Son zamanlarda yaygın alerjenik ragweed (Ambrosia)tarafından yapılan istila, birçok Avrupa ülkesini kimyasal ve mekanik kontrol yöntemleri geliştirmeye ve uygulamaya itti. Ayrıca, hayvan yemindeki istenmeyen maddelere ilişkin 2002/32/EC sayılı AB Direktifi, bitkinin daha fazla yayılmasını önlemek için yemdeki Ambrosia tohumlarının konsantrasyonu için yasal bir standart oluşturmaktadır. Benzer şekilde, kuşlar için tohum karışımları kilogram başına 50 miligramdan fazla Ambrosia tohumu içermemelidir.

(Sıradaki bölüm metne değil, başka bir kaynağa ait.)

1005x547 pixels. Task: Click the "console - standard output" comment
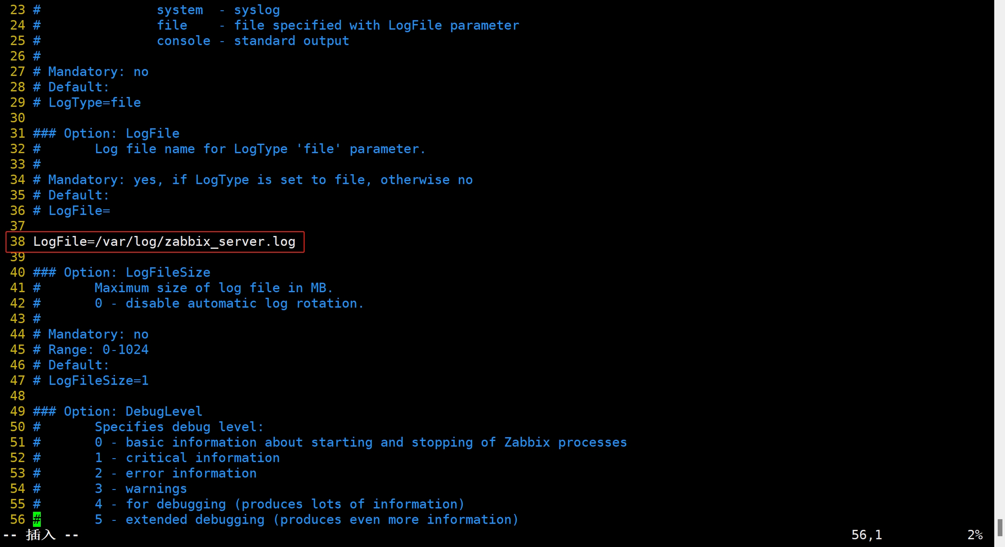(x=253, y=41)
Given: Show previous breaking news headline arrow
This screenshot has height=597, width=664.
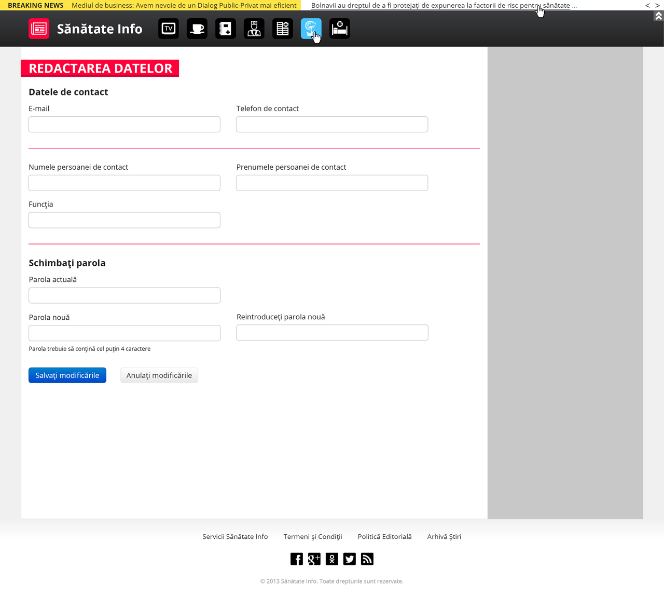Looking at the screenshot, I should click(647, 5).
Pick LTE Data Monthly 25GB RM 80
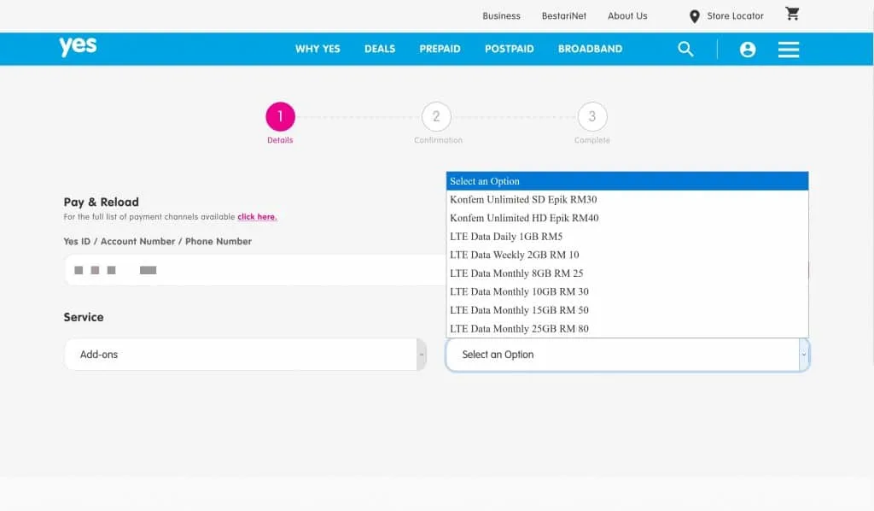Screen dimensions: 874x511 point(519,329)
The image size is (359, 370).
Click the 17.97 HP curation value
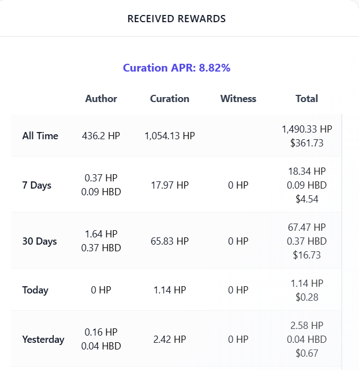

Kuzey Amerika yaprak böceği gibi Ambrosia'ya karşı biyolojik bir kontrol ajanının kullanılması, Avrupa'daki yabani ot oluşumunu azaltabilir ve hasta sayısını yaklaşık 2,3 milyon ve sağlık maliyetlerini yılda 1,1 milyar Euro azaltabilir (Schaffner ve ark., 2020). Bununla birlikte, biyolojik kontrol ajanlarının getirilmesi, hedef olmayan mahsullere ve yerli bitki türlerine zarar vererek biyolojik çeşitlilik üzerinde olumsuz etkilere sahip olabilir ve dikkatli bir şekilde ele alınmalıdır.

İlgili kaynaklar

Kategori: Referanslar

Language preference detected

Do you want to see the page translated into ?

Exclusion of liability
This translation is generated by eTranslation, a machine translation tool provided by the European Commission.